How to complete this task> In the listing that follows, how many lines contain the string "photo"? Provide only the number.

Provided data>
[Start of section]
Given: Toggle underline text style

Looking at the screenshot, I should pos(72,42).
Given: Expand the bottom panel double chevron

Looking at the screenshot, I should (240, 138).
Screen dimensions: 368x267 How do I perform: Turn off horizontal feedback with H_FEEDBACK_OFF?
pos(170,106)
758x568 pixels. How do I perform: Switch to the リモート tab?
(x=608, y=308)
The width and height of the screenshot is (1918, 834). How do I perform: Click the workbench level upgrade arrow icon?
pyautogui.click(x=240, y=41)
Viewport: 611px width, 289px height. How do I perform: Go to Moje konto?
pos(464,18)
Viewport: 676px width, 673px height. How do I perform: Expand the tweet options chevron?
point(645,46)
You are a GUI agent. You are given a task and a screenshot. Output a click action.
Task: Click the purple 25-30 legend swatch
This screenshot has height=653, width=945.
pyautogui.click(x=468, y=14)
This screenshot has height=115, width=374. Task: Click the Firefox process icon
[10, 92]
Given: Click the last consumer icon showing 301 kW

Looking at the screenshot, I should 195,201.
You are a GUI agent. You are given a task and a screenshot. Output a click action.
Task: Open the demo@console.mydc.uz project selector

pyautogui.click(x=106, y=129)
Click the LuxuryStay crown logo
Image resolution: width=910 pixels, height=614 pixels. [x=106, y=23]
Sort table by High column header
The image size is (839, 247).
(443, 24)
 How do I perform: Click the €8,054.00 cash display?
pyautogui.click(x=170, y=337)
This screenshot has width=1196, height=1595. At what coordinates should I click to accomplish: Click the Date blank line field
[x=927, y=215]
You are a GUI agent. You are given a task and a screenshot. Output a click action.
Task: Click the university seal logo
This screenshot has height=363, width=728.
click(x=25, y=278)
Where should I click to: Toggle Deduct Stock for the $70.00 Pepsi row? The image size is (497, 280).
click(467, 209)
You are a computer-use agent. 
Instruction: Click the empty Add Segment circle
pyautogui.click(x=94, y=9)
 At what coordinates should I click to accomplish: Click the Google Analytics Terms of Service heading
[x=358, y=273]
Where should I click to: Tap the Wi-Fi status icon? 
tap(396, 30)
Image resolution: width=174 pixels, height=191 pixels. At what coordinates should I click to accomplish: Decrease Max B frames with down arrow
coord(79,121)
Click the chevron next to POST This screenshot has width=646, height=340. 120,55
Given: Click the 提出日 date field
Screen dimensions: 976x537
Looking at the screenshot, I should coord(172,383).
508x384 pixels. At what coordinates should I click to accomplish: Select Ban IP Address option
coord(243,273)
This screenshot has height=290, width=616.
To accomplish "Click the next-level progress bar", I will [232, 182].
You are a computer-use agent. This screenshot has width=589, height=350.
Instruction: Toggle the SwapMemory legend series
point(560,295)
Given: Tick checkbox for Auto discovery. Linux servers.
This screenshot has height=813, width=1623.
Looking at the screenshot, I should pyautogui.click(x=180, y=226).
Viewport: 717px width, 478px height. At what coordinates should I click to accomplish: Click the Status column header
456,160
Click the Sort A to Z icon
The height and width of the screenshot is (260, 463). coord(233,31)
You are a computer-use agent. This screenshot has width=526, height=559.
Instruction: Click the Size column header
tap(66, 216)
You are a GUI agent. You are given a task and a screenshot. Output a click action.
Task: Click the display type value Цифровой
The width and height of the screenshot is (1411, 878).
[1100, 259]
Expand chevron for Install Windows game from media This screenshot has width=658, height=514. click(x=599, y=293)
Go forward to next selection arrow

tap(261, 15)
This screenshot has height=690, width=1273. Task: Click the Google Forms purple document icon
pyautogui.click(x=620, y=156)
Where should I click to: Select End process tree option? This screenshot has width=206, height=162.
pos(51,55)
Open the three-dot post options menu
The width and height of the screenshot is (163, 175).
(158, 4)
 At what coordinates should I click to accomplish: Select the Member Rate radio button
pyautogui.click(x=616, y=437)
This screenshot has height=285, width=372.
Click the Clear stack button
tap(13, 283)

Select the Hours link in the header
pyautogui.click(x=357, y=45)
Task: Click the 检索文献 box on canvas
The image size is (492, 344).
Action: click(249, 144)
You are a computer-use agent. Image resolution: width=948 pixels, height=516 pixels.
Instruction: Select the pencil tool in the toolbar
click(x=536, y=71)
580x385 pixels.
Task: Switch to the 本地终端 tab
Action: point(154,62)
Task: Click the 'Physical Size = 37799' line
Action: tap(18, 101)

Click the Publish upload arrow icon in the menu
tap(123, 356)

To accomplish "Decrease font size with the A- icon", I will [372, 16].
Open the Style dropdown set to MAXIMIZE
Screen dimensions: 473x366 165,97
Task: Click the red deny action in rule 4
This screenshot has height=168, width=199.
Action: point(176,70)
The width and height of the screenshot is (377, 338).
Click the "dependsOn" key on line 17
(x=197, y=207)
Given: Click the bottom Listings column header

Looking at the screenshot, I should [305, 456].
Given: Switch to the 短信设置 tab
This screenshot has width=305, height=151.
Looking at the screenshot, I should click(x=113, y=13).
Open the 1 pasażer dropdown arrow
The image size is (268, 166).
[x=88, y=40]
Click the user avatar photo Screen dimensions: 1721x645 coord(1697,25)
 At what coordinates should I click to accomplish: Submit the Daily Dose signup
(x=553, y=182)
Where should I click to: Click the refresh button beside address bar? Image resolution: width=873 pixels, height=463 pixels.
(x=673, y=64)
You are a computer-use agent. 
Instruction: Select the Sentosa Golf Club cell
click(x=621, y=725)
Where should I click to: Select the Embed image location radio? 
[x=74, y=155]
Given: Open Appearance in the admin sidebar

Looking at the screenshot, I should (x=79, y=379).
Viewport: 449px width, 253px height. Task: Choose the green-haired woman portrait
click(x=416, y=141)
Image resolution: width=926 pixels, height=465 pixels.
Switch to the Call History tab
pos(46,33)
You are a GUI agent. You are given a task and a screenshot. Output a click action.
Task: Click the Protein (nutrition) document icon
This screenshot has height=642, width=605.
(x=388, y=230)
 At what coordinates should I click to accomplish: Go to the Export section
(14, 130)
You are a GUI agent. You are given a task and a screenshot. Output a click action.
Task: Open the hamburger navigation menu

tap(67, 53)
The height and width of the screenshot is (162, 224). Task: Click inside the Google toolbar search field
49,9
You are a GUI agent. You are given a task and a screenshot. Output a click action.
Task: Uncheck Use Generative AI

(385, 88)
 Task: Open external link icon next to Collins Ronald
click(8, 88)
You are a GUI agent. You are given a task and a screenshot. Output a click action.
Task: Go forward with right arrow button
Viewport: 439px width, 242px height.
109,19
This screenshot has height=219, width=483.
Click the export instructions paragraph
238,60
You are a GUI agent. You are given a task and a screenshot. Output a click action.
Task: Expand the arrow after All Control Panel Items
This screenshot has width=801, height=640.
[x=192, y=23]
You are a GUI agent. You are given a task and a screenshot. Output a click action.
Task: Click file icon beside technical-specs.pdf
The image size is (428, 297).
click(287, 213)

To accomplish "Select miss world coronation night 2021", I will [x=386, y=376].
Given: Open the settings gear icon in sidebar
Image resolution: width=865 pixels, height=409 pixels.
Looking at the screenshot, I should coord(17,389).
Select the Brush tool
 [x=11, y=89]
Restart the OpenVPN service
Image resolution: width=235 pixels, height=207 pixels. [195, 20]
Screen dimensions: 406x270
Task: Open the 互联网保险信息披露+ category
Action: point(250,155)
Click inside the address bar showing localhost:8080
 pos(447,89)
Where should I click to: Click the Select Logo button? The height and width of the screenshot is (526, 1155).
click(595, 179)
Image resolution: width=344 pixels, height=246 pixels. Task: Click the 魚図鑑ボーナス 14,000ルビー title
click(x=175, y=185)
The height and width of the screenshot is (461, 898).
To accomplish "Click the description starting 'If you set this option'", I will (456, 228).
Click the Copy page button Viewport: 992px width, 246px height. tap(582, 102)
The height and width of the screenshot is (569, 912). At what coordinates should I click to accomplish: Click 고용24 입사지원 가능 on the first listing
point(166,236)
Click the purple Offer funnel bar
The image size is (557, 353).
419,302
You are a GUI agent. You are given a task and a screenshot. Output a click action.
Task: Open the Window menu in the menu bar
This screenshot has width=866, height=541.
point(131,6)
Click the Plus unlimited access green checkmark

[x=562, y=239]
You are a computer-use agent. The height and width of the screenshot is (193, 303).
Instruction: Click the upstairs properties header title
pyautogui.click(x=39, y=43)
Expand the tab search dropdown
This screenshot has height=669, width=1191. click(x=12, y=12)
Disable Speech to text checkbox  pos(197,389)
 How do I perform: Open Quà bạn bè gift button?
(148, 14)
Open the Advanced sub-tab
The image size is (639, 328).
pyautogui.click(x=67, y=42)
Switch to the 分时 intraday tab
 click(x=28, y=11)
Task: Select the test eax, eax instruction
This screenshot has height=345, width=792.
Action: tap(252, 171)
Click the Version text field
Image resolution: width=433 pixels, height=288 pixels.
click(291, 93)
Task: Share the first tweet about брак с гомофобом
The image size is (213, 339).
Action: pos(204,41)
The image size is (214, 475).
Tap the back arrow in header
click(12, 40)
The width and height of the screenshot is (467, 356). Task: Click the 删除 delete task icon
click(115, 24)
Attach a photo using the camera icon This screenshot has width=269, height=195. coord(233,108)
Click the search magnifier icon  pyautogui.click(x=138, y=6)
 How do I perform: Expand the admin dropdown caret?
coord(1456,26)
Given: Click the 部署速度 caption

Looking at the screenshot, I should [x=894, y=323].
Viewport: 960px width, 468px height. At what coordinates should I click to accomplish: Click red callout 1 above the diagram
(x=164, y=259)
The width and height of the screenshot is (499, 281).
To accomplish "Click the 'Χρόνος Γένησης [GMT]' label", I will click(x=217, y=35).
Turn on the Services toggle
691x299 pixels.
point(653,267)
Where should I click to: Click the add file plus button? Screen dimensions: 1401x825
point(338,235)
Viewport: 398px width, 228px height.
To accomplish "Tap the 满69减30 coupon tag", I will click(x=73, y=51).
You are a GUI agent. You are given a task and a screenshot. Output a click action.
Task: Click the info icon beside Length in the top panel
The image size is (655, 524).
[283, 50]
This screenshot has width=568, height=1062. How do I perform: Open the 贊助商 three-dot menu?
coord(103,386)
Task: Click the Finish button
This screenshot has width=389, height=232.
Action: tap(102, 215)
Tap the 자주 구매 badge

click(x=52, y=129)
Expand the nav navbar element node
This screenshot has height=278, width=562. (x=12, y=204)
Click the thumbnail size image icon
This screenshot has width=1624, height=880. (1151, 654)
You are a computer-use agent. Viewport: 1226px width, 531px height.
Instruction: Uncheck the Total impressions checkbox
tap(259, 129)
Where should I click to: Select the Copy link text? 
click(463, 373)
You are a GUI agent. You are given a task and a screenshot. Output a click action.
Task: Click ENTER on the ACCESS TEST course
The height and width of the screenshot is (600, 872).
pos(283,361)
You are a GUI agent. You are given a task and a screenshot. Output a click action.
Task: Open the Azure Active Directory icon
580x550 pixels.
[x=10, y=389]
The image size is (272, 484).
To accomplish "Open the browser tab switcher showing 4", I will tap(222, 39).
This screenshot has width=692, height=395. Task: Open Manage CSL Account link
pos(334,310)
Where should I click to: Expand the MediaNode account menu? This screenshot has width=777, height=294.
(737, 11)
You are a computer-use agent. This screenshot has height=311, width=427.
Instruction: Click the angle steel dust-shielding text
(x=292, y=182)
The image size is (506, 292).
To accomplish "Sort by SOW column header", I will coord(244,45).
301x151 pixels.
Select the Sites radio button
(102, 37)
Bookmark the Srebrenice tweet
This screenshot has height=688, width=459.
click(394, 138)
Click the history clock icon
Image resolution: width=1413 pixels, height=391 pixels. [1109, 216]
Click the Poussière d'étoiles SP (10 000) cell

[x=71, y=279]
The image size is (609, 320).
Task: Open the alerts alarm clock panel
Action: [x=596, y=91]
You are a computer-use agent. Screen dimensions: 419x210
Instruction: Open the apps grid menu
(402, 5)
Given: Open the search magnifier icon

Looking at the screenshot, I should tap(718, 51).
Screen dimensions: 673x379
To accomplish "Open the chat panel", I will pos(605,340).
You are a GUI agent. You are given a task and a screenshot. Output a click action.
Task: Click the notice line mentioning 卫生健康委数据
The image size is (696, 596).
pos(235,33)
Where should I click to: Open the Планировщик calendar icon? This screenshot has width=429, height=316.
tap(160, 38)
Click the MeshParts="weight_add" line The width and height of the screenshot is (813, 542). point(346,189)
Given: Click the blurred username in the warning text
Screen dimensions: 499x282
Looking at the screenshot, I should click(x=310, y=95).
[End of section]
Reply to the exercise> 2